### ASSIGNED TASK
Every record that follows needs to be written out again, exactly.

*** MATERIAL FOR THIS TASK Section Begins ***

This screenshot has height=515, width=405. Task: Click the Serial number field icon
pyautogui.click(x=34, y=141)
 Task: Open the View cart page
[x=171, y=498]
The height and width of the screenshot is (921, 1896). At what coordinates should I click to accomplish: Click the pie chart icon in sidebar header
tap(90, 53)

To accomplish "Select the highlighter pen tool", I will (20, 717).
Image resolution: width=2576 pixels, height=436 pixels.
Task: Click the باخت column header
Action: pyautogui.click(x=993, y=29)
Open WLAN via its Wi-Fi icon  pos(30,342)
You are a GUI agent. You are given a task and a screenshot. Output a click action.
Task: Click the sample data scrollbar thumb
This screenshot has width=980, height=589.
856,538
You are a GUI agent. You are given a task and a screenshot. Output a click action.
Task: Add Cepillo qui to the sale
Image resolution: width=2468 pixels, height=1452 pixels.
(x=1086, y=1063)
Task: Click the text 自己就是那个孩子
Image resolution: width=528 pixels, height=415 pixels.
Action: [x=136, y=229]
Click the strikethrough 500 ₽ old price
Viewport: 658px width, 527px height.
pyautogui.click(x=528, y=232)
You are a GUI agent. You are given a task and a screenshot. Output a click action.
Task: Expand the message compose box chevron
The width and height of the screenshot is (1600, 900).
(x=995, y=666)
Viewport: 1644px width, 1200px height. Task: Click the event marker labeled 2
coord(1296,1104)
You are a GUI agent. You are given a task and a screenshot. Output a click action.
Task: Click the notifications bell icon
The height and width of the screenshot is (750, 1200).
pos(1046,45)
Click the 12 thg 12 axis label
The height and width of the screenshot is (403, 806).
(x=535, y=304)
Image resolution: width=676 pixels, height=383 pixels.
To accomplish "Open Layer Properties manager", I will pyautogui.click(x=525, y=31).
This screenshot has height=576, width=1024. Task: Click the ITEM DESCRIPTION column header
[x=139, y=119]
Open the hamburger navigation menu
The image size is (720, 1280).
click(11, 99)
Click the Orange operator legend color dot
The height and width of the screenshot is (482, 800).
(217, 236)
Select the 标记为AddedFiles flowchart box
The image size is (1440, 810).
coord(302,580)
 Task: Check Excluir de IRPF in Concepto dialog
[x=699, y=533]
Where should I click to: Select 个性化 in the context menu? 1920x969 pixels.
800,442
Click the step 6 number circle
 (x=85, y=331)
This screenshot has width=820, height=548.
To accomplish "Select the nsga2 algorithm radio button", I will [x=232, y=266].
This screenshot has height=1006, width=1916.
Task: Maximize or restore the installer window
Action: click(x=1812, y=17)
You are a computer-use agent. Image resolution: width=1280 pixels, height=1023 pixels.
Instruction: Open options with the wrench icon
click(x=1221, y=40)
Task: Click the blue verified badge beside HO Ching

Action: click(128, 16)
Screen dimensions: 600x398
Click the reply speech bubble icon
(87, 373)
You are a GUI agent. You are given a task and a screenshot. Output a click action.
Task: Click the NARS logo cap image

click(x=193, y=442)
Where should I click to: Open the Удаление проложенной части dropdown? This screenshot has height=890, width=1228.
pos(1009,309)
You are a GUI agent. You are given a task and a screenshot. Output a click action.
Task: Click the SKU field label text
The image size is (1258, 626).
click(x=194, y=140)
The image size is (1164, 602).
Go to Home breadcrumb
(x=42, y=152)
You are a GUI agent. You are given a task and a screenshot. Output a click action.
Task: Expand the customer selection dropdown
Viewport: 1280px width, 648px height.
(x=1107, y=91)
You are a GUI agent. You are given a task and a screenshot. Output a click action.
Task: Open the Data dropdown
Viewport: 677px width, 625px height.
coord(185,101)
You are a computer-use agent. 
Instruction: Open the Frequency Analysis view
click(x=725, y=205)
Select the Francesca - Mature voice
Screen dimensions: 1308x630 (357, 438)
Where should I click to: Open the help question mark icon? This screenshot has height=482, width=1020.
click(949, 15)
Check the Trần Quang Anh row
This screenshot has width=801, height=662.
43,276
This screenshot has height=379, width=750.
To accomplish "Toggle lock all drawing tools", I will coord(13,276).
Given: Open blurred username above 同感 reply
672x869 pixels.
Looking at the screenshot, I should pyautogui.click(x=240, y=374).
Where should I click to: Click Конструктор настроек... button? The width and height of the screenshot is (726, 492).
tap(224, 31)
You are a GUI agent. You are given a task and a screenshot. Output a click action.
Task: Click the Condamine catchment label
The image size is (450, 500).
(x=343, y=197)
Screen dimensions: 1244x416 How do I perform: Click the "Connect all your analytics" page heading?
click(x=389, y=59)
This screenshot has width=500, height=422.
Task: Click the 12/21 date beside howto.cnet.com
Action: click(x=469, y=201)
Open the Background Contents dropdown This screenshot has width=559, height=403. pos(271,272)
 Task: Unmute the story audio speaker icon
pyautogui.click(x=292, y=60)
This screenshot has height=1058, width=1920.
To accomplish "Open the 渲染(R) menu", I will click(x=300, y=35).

*** MATERIAL FOR THIS TASK Section Ends ***

### SOLUTION TO THIS PROBLEM
This screenshot has height=515, width=405. Task: Click the Serial number field icon
pyautogui.click(x=34, y=141)
 Task: Open the View cart page
[x=171, y=498]
The height and width of the screenshot is (921, 1896). At what coordinates should I click to accomplish: Click the pie chart icon in sidebar header
tap(90, 53)

To accomplish "Select the highlighter pen tool", I will (20, 717).
Image resolution: width=2576 pixels, height=436 pixels.
Task: Click the باخت column header
Action: pyautogui.click(x=993, y=29)
Open WLAN via its Wi-Fi icon  pos(30,342)
You are a GUI agent. You are given a task and a screenshot. Output a click action.
Task: Click the sample data scrollbar thumb
This screenshot has width=980, height=589.
856,538
You are a GUI agent. You are given a task and a screenshot. Output a click action.
Task: Add Cepillo qui to the sale
Image resolution: width=2468 pixels, height=1452 pixels.
(x=1086, y=1063)
Task: Click the text 自己就是那个孩子
Image resolution: width=528 pixels, height=415 pixels.
Action: [x=136, y=229]
Click the strikethrough 500 ₽ old price
Viewport: 658px width, 527px height.
pyautogui.click(x=528, y=232)
You are a GUI agent. You are given a task and a screenshot. Output a click action.
Task: Expand the message compose box chevron
The width and height of the screenshot is (1600, 900).
(x=995, y=666)
Viewport: 1644px width, 1200px height. Task: Click the event marker labeled 2
coord(1296,1104)
You are a GUI agent. You are given a task and a screenshot. Output a click action.
Task: Click the notifications bell icon
The height and width of the screenshot is (750, 1200).
pos(1046,45)
Click the 12 thg 12 axis label
The height and width of the screenshot is (403, 806).
(x=535, y=304)
Image resolution: width=676 pixels, height=383 pixels.
To accomplish "Open Layer Properties manager", I will pyautogui.click(x=525, y=31).
This screenshot has height=576, width=1024. Task: Click the ITEM DESCRIPTION column header
[x=139, y=119]
Open the hamburger navigation menu
The image size is (720, 1280).
click(11, 99)
Click the Orange operator legend color dot
The height and width of the screenshot is (482, 800).
(217, 236)
Select the 标记为AddedFiles flowchart box
The image size is (1440, 810).
coord(302,580)
 Task: Check Excluir de IRPF in Concepto dialog
[x=699, y=533]
Where should I click to: Select 个性化 in the context menu? 1920x969 pixels.
800,442
Click the step 6 number circle
 (x=85, y=331)
This screenshot has width=820, height=548.
To accomplish "Select the nsga2 algorithm radio button", I will [x=232, y=266].
This screenshot has height=1006, width=1916.
Task: Maximize or restore the installer window
Action: click(x=1812, y=17)
You are a computer-use agent. Image resolution: width=1280 pixels, height=1023 pixels.
Instruction: Open options with the wrench icon
click(x=1221, y=40)
Task: Click the blue verified badge beside HO Ching

Action: click(128, 16)
Screen dimensions: 600x398
Click the reply speech bubble icon
(87, 373)
You are a GUI agent. You are given a task and a screenshot. Output a click action.
Task: Click the NARS logo cap image

click(x=193, y=442)
Where should I click to: Open the Удаление проложенной части dropdown? This screenshot has height=890, width=1228.
pos(1009,309)
You are a GUI agent. You are given a task and a screenshot. Output a click action.
Task: Click the SKU field label text
The image size is (1258, 626).
click(x=194, y=140)
The image size is (1164, 602).
Go to Home breadcrumb
(x=42, y=152)
You are a GUI agent. You are given a task and a screenshot. Output a click action.
Task: Expand the customer selection dropdown
Viewport: 1280px width, 648px height.
(x=1107, y=91)
You are a GUI agent. You are given a task and a screenshot. Output a click action.
Task: Open the Data dropdown
Viewport: 677px width, 625px height.
coord(185,101)
You are a computer-use agent. 
Instruction: Open the Frequency Analysis view
click(x=725, y=205)
Select the Francesca - Mature voice
Screen dimensions: 1308x630 (357, 438)
Where should I click to: Open the help question mark icon? This screenshot has height=482, width=1020.
click(949, 15)
Check the Trần Quang Anh row
This screenshot has width=801, height=662.
43,276
This screenshot has height=379, width=750.
To accomplish "Toggle lock all drawing tools", I will coord(13,276).
Given: Open blurred username above 同感 reply
672x869 pixels.
Looking at the screenshot, I should pyautogui.click(x=240, y=374).
Where should I click to: Click Конструктор настроек... button? The width and height of the screenshot is (726, 492).
tap(224, 31)
You are a GUI agent. You are given a task and a screenshot. Output a click action.
Task: Click the Condamine catchment label
The image size is (450, 500).
(x=343, y=197)
Screen dimensions: 1244x416 How do I perform: Click the "Connect all your analytics" page heading?
click(x=389, y=59)
This screenshot has width=500, height=422.
Task: Click the 12/21 date beside howto.cnet.com
Action: click(x=469, y=201)
Open the Background Contents dropdown This screenshot has width=559, height=403. pos(271,272)
 Task: Unmute the story audio speaker icon
pyautogui.click(x=292, y=60)
This screenshot has height=1058, width=1920.
To accomplish "Open the 渲染(R) menu", I will click(x=300, y=35).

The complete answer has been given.